• **Given data**:

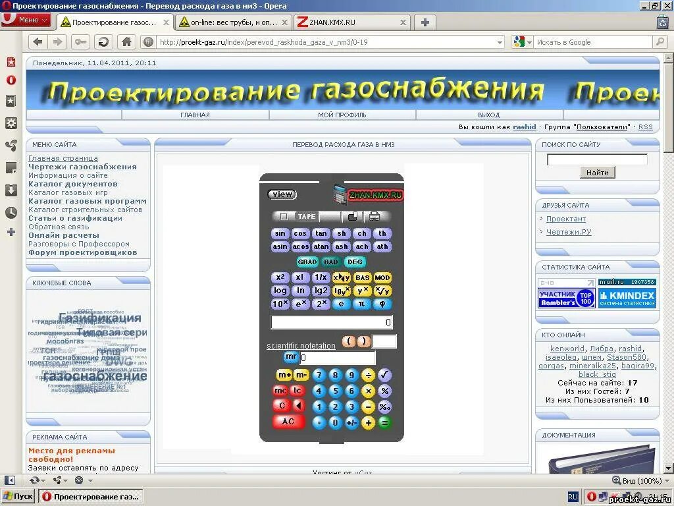The height and width of the screenshot is (506, 674).
Task: Click the reload page icon in toolbar
Action: 102,42
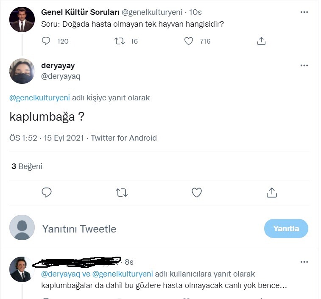The height and width of the screenshot is (299, 321).
Task: Open more options menu for deryayay tweet
Action: 304,66
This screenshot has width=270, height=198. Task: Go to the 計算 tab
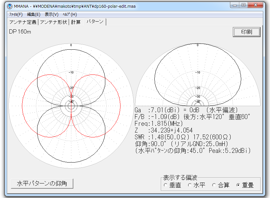[76, 22]
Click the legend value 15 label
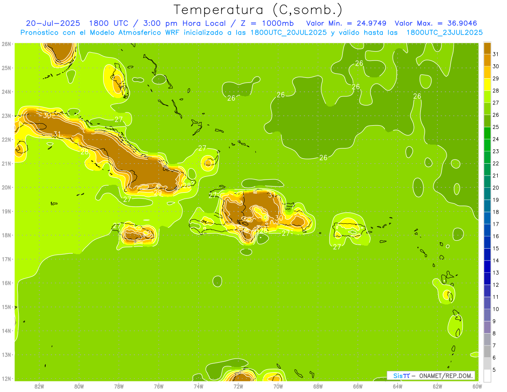 tap(496, 248)
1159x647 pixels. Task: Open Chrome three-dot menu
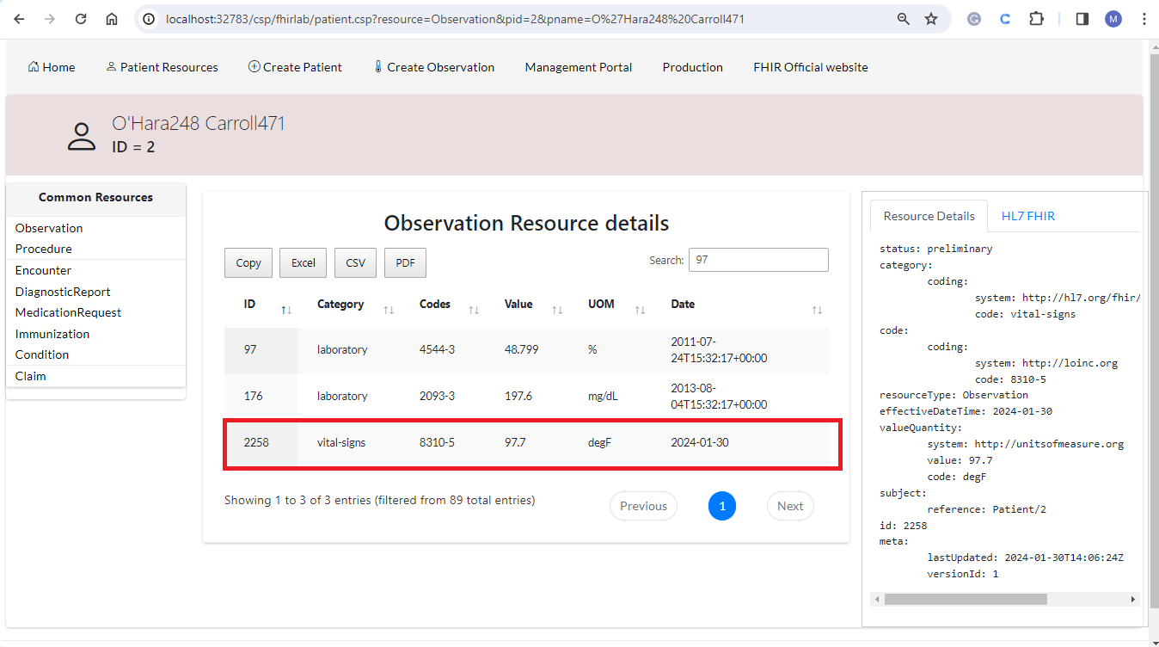point(1144,19)
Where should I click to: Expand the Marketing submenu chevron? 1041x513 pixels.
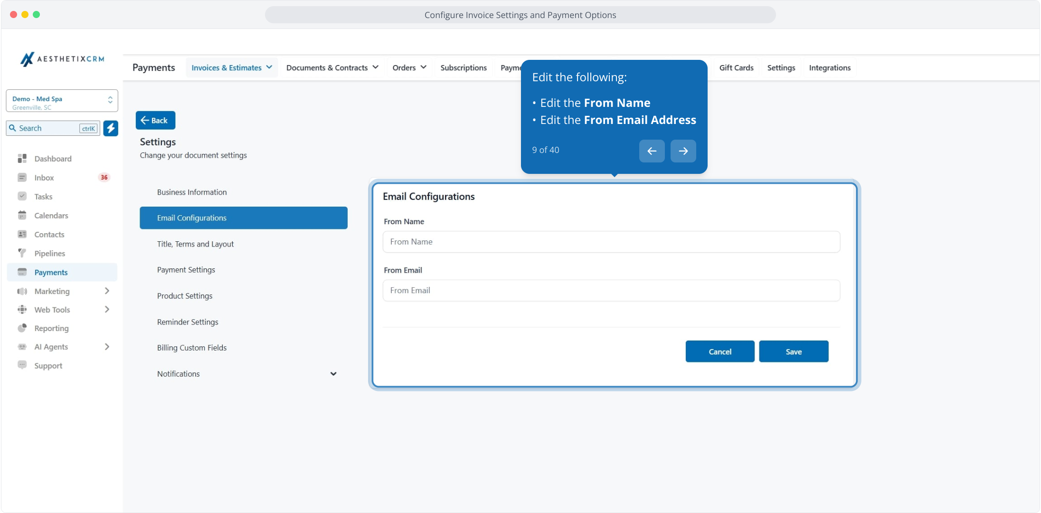coord(107,291)
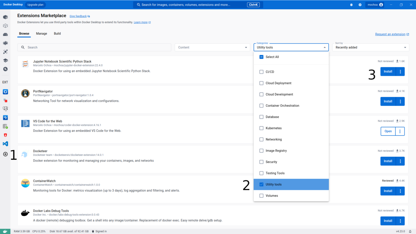The image size is (416, 234).
Task: Open the Sort by Recently added dropdown
Action: tap(371, 47)
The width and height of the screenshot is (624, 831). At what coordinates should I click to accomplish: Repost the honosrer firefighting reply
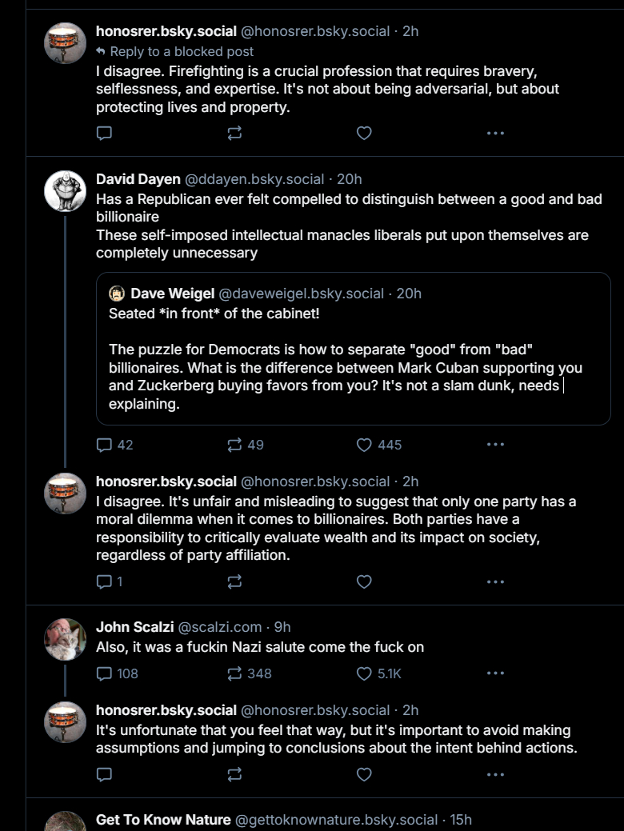[234, 133]
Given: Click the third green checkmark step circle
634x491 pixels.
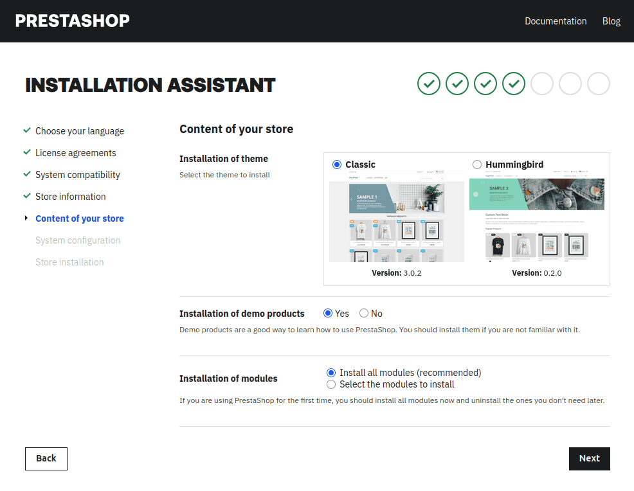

• **Do this**: Copy out every line of the entries above word for word, leaving out the pictures.

• **The output**:
The height and width of the screenshot is (506, 674).
Task: Click the reload page icon in toolbar
Action: 102,42
The height and width of the screenshot is (299, 321).
Task: Open more options menu for deryayay tweet
Action: 304,66
This screenshot has width=270, height=198. Task: Go to the 計算 tab
[76, 22]
Click the legend value 15 label
 tap(496, 248)
1159x647 pixels. Task: Open Chrome three-dot menu
point(1144,19)
Where should I click to: Expand the Marketing submenu chevron? 1041x513 pixels.
coord(107,291)
The image size is (416, 234).
Task: Open the Sort by Recently added dropdown
Action: tap(371, 47)
The width and height of the screenshot is (624, 831). At what coordinates should I click to accomplish: Repost the honosrer firefighting reply
[234, 133]
Given: Click the third green checkmark step circle
634x491 pixels.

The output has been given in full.